Une fois adulte et honnête citoyen, on le retrouve adhérant à la cause des Faucheurs Volontaires, prenant le risque d'agir de manière illégale, mais surtout non-violente.

« Projection de mobile » contre « motivation réelle »

Au tribunal de Clermont-Ferrand, ce vendredi 15 septembre 2005, le seul fait objectif sur lequel repose l'accusation, c'est la destruction de plantes transgéniques.

L'interprétation qui en est faite par les plaignants Meristem-Therapeutics et Limagrain, avec le soutien de la loi, c'est qu'il s'agit d'une agression portant atteinte à la propriété privée.

Cependant, en se référant au mécanisme psychologique dit de projection, on est tenté de penser que ce groupe industriel pourrait attribuer aux Faucheurs Volontaires (FV) ses propres traits et impulsions, ceux qu'il refuse de reconnaître en lui-même. Le groupe accuserait ainsi les FV de pensées présumées, qui sont en réalité les siennes…

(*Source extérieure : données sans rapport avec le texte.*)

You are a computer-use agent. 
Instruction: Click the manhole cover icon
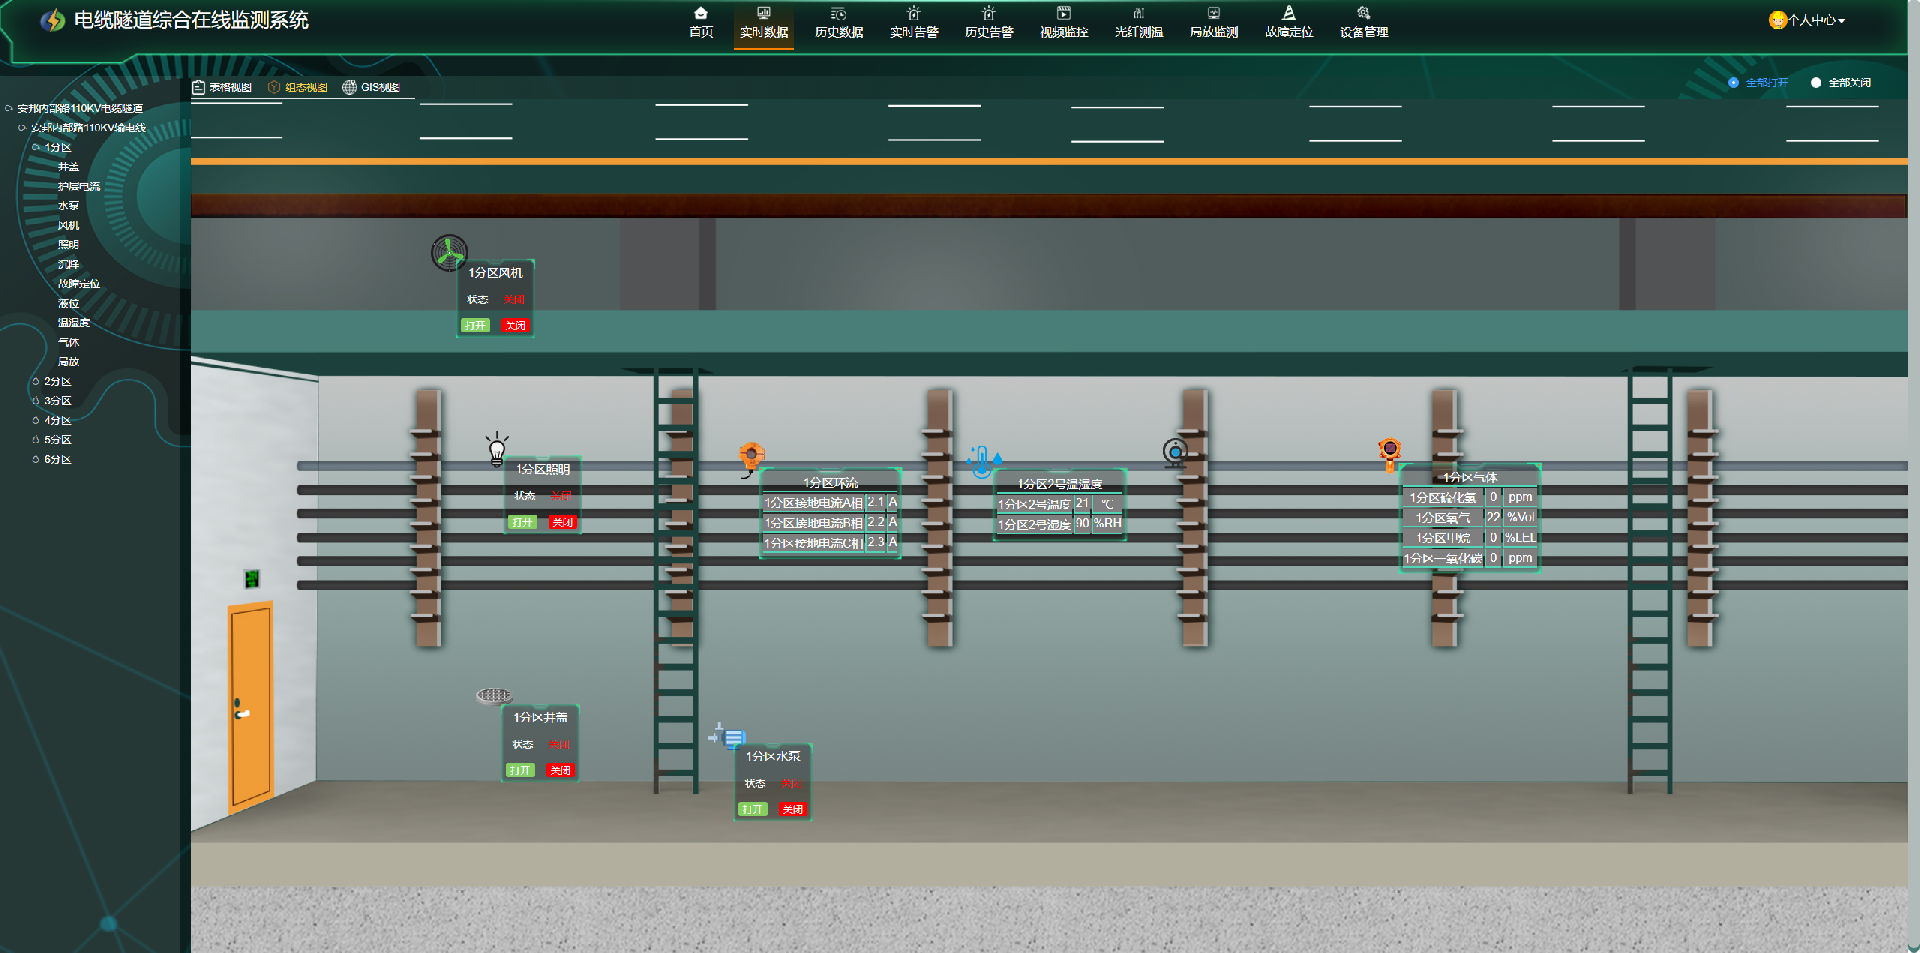pos(494,695)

En imposant une pratique de culture en plein champ aux risques avérés, ce groupe semble en effet manifester une conduite agressive et méprisante vis-à-vis des arrêtés municipaux et régionaux. En menaçant de pollution génétique les multiples bactéries présentes dans le sol, elles même susceptibles de contaminer d'autres organismes, ce groupe porte atteinte aux propriétés privées environnantes, et constitue une menace pour la santé publique. Le biologiste Christian Vélot fournit dans son témoignage les preuves d'une telle "contamination horizontale", largement négligée par le groupe industriel. Enfin, l'intérêt financier constitue un mobile puissant pour l'entreprise privée dominée par ses actionnaires. Parmi les options permettant de produire par trangénèse un médicament (la lipase gastrique), c’est la solution la moins coûteuse qui a été choisie ; moins coûteuse pour le groupe industriel ; pas pour l'environnement, ni pour la santé publique. Preuve en est le refus de couvrir les risques, exprimé par les compagnies d'assurances.

L’intérêt personnel d’être utile aux autres

Une interprétation opposée des faits serait qu'ils procèdent d'une conduite humanitaire et désintéressée, qui bénéficie au plus grand nombre. Dans sa plaidoirie, Me Etelin insista sur cette différence fondamentale avec les habituels comparants en correctionnelle : le désintéressement des Faucheurs Volontaires. Pourtant, les avocats ont oublié que ces derniers trouvent dans leur action une forme d'intérêt personnel, soutenu par une motivation réelle : la satisfaction de la cohérence entre la pensée et l'action, alliée à celle de participer à une grande cause en défendant la population contre la politique négligente de certains intérêts privés.

 "La loi d'un groupe ne peut l'emporter sur la loi de tous" affirmait le Procureur de la République en désignant le groupe des Faucheurs. Cette assertion sera reprise par Me Roux dans sa plaidoirie, mais en inversant les rôles, la même affirmation pouvant tout aussi bien s'appliquer au groupe industriel, à savoir celui qui accuse, "celui qui dit".

 

Un exemple d’atteinte à la propriété privée

Une entreprise s'installe à proximité d'un lotissement. Au moyen de haut-parleurs, elle diffuse nuit et jour des messages de propagande, susceptibles d'influencer les habitants voisins. Nul doute que le comportement de l'entreprise provoque un "trouble de jouissance" des Propriétés Privées environnantes, même si elle prétend que la portée de ses haut-parleurs est limitée. Si aucune loi n'existait pour régler ce trouble de voisinage, il est probable que les habitants du lieu décideraient d'aller décrocher les haut-parleurs.

L'analogie avec la pollution génétique reste limitée, car un champ d'OGM est silencieux. Mais cette pollution discrète n’en existe pas moins.

Ses effets sont irréversibles, ou, au mieux, imprévisibles.